Data to examine:
────

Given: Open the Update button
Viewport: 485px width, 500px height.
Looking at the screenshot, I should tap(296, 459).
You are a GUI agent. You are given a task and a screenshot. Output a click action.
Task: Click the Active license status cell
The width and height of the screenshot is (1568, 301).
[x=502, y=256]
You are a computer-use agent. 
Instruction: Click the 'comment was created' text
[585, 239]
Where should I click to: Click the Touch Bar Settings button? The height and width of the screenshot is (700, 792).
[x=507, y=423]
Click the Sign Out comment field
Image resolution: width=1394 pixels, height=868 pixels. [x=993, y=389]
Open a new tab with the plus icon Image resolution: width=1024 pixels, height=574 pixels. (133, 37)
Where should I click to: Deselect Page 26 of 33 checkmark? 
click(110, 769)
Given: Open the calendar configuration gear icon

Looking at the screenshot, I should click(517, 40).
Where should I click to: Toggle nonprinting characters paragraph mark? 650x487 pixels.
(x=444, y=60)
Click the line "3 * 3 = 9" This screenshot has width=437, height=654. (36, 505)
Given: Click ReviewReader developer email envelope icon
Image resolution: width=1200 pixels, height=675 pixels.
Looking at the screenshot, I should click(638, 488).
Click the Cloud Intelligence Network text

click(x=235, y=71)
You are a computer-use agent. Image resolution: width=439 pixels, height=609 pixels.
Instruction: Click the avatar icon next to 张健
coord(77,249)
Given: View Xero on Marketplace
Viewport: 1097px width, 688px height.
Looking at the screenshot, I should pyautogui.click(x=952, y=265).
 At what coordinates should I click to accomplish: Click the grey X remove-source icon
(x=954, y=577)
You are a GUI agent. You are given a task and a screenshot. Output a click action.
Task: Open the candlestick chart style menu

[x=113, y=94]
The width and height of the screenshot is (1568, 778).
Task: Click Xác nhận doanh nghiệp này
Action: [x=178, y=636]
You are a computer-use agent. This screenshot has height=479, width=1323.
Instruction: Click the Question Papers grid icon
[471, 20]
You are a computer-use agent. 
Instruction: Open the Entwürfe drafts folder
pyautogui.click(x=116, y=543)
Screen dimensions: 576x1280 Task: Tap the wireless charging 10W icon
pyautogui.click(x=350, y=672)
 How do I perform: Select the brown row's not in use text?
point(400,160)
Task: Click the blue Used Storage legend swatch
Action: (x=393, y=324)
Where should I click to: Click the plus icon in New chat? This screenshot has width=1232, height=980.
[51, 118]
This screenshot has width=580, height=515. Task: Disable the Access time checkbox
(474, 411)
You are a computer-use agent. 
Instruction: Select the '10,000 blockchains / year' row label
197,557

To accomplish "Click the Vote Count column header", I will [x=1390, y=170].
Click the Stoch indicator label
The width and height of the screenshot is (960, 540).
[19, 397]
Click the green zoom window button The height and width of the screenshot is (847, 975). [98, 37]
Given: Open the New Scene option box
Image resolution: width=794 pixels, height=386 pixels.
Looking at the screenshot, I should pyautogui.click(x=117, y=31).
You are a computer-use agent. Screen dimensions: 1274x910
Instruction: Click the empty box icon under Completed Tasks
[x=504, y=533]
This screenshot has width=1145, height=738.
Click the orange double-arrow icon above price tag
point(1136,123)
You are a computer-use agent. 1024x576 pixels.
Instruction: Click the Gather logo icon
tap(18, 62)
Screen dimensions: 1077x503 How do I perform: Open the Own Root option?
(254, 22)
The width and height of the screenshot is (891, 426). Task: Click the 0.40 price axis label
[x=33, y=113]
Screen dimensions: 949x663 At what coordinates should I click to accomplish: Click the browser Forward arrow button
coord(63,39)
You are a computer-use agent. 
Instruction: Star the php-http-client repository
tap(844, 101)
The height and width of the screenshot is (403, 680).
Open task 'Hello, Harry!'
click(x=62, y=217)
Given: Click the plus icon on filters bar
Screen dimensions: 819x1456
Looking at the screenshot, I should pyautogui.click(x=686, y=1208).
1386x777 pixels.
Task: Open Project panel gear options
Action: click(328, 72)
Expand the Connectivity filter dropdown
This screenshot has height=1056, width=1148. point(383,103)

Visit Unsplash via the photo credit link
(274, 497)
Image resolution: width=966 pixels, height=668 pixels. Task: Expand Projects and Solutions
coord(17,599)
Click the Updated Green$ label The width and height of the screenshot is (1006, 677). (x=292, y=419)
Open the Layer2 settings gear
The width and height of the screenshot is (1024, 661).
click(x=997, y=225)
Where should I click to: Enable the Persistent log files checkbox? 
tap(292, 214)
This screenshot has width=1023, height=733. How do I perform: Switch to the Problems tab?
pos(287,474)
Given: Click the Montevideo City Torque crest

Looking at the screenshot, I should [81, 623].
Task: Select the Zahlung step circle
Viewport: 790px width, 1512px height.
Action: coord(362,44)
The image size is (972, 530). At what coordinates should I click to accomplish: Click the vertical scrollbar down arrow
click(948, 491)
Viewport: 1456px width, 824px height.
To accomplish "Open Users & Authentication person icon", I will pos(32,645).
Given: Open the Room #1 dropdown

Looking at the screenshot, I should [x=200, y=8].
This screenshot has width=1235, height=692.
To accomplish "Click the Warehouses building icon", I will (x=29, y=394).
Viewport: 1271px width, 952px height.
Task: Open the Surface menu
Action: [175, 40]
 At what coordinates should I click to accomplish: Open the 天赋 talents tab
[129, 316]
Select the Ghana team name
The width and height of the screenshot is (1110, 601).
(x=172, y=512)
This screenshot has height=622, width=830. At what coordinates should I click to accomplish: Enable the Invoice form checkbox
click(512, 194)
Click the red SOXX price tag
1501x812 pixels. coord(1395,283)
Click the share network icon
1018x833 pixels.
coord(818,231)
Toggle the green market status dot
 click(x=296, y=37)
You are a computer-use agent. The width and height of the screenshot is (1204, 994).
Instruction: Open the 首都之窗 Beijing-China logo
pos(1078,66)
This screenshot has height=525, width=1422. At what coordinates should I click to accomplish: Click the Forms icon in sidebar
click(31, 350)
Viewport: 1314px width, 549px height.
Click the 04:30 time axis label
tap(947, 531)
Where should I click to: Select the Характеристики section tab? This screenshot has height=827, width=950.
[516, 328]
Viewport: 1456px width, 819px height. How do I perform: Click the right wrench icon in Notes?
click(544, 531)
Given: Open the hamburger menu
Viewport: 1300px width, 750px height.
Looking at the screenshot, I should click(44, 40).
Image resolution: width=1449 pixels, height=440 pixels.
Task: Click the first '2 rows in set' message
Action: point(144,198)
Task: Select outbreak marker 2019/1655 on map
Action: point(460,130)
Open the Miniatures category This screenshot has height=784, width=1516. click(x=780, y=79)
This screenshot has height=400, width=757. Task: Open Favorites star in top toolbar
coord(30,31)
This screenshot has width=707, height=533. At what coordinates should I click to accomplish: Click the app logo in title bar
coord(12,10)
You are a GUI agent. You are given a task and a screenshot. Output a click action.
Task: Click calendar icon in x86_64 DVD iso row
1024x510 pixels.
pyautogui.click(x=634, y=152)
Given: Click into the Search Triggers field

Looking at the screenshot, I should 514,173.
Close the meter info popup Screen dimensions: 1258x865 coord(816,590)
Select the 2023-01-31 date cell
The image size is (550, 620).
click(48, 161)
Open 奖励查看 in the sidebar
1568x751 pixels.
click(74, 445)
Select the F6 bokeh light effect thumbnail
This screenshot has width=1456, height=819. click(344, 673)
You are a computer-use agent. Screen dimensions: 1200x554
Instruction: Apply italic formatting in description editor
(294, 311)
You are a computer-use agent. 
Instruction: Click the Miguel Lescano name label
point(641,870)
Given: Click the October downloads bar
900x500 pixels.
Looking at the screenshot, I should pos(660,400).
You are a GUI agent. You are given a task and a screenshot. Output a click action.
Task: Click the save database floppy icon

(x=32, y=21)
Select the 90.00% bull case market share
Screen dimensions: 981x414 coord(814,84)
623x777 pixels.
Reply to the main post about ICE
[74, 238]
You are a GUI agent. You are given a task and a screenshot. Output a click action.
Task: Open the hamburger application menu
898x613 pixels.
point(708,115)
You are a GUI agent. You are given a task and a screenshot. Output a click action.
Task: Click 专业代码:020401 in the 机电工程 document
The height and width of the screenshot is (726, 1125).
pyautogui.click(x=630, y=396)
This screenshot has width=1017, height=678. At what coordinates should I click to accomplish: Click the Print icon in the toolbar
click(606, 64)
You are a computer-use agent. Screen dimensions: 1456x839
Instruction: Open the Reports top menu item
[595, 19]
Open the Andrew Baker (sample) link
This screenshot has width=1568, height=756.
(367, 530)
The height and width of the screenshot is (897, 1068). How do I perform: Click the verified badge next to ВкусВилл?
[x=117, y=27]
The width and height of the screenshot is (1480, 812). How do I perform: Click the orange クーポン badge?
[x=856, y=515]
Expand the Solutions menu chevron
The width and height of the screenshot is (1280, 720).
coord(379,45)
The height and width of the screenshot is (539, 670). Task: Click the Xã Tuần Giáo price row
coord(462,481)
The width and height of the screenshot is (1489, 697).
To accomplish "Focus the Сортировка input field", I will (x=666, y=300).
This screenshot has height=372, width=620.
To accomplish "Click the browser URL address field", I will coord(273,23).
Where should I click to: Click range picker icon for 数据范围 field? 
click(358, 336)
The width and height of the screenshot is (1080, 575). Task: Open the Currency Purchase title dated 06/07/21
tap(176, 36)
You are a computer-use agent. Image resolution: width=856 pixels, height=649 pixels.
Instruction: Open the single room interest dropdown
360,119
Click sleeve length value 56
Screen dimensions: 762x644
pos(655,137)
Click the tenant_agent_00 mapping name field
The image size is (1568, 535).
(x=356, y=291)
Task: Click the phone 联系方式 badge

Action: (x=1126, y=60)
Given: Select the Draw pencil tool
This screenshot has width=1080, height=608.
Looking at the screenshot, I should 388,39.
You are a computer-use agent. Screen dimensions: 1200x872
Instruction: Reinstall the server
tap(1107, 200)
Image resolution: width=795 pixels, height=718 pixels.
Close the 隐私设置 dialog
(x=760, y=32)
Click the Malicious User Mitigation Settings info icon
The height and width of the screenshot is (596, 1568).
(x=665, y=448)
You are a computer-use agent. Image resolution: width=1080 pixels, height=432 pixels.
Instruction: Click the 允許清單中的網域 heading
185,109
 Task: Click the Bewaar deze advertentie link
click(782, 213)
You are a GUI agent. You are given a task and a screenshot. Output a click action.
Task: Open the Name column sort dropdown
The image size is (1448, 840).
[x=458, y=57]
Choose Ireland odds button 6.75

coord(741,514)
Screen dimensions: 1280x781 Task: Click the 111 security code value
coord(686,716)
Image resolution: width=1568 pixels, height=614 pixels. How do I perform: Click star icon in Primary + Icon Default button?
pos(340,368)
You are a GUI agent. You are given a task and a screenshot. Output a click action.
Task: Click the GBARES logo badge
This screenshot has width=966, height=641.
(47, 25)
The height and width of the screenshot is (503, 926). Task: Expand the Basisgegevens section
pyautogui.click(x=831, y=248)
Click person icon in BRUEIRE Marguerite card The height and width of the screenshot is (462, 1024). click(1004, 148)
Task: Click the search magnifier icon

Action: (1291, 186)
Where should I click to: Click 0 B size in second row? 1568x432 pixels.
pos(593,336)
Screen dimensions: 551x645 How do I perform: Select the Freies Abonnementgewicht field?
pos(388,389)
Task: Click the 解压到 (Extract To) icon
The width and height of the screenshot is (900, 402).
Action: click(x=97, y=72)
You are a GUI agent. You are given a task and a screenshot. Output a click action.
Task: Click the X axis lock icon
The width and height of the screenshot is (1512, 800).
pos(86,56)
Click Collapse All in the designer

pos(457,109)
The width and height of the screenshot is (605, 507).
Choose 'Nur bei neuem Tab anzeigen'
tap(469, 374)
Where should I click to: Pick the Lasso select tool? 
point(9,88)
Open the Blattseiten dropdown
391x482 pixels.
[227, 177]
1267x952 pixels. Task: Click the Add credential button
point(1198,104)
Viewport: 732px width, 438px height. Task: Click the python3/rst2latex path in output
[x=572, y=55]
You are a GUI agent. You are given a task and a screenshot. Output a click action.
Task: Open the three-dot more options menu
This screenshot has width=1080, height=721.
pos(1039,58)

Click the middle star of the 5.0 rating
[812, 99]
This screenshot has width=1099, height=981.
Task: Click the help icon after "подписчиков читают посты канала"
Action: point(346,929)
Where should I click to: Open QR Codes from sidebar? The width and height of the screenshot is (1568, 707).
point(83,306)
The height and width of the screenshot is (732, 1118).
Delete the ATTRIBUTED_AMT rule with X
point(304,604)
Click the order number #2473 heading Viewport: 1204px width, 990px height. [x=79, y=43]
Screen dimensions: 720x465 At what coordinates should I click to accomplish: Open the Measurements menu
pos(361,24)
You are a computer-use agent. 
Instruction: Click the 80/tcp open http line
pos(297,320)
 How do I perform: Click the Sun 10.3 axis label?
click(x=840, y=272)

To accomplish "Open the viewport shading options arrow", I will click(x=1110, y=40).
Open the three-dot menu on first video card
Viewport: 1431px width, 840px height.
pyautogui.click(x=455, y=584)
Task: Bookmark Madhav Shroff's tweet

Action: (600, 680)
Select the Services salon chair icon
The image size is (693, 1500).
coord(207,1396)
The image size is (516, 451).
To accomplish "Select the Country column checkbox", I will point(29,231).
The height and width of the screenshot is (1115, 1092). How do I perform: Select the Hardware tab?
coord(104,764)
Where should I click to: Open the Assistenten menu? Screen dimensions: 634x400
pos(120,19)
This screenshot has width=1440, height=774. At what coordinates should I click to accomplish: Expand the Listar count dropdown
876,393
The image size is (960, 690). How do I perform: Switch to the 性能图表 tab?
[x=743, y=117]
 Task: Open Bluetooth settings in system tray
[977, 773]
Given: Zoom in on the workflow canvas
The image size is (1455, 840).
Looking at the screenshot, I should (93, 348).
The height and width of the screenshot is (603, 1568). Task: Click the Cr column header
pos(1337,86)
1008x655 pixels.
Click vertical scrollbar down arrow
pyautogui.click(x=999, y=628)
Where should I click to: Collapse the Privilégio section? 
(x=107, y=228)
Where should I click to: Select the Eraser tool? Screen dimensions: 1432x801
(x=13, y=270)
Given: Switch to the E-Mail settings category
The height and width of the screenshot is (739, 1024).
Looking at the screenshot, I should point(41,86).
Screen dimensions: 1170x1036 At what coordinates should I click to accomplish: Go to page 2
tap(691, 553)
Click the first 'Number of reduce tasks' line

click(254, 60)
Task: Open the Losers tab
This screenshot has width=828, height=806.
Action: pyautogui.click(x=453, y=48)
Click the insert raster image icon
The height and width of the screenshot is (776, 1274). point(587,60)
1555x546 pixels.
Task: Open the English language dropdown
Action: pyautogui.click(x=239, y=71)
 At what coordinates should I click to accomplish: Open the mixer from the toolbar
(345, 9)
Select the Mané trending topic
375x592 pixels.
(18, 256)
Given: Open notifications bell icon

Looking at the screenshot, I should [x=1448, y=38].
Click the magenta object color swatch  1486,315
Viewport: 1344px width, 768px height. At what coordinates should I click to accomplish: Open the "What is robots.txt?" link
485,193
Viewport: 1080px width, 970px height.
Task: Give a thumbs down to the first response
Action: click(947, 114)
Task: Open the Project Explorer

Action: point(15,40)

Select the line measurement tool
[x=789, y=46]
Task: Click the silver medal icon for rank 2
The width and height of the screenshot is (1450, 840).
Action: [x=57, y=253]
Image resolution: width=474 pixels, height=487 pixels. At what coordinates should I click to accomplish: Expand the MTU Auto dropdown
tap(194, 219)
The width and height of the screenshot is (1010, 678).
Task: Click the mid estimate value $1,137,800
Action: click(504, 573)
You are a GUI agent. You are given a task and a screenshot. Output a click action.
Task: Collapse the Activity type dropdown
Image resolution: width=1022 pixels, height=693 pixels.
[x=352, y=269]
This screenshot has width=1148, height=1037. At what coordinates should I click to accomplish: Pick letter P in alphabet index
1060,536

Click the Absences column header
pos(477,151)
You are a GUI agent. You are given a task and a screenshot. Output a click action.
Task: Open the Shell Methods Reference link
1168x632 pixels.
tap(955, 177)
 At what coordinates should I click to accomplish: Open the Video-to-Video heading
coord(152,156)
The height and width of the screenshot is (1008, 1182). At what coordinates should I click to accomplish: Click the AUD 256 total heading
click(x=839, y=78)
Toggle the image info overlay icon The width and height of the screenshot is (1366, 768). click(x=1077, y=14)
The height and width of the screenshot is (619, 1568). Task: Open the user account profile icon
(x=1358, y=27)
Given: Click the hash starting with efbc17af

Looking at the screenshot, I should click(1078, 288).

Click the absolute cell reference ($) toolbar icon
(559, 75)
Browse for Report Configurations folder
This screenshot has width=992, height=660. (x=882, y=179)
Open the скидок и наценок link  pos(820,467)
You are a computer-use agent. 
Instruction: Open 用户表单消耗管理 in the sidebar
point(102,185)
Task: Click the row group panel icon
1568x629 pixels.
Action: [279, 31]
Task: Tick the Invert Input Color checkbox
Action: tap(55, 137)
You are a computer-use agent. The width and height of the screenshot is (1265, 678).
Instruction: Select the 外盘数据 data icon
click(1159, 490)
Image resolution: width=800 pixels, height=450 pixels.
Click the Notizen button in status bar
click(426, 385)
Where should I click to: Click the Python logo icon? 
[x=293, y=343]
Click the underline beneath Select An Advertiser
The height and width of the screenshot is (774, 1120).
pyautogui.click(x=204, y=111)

────

Instructions for the task:
The line with "1568x629 pixels." through the last line of the data: write these out exactly, and no others.

Answer below:
1568x629 pixels.
Action: [279, 31]
Task: Tick the Invert Input Color checkbox
Action: tap(55, 137)
You are a computer-use agent. The width and height of the screenshot is (1265, 678).
Instruction: Select the 外盘数据 data icon
click(1159, 490)
Image resolution: width=800 pixels, height=450 pixels.
Click the Notizen button in status bar
click(426, 385)
Where should I click to: Click the Python logo icon? 
[x=293, y=343]
Click the underline beneath Select An Advertiser
The height and width of the screenshot is (774, 1120).
pyautogui.click(x=204, y=111)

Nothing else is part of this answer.